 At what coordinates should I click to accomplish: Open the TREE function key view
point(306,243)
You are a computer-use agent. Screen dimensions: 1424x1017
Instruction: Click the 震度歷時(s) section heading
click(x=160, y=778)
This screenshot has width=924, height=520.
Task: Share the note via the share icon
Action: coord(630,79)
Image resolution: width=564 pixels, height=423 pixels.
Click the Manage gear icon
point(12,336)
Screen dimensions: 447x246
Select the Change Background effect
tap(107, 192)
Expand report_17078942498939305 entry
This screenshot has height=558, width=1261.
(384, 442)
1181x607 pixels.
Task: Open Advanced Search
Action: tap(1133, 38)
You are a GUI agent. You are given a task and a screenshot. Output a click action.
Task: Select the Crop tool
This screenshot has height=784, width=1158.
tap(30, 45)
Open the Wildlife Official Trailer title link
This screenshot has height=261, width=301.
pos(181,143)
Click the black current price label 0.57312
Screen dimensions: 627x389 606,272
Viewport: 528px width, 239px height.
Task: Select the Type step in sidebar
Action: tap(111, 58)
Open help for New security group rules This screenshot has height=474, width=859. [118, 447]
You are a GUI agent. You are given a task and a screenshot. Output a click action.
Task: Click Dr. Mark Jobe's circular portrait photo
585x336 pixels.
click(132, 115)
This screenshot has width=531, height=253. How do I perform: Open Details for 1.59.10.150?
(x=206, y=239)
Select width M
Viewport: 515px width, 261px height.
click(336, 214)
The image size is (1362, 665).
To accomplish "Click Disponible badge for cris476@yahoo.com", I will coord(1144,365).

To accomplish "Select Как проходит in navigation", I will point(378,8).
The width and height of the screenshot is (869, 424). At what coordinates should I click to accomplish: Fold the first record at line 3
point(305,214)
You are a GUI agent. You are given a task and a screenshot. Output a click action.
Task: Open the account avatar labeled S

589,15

####################

• **Action item**:
Retype the first line of the entries and every line after it, please, through the line that contains "Task: Select the Crop tool". Add nothing.

• **Completed exercise**:
 At what coordinates should I click to accomplish: Open the TREE function key view
point(306,243)
You are a computer-use agent. Screen dimensions: 1424x1017
Instruction: Click the 震度歷時(s) section heading
click(x=160, y=778)
This screenshot has width=924, height=520.
Task: Share the note via the share icon
Action: coord(630,79)
Image resolution: width=564 pixels, height=423 pixels.
Click the Manage gear icon
point(12,336)
Screen dimensions: 447x246
Select the Change Background effect
tap(107, 192)
Expand report_17078942498939305 entry
This screenshot has height=558, width=1261.
(384, 442)
1181x607 pixels.
Task: Open Advanced Search
Action: tap(1133, 38)
You are a GUI agent. You are given a task and a screenshot. Output a click action.
Task: Select the Crop tool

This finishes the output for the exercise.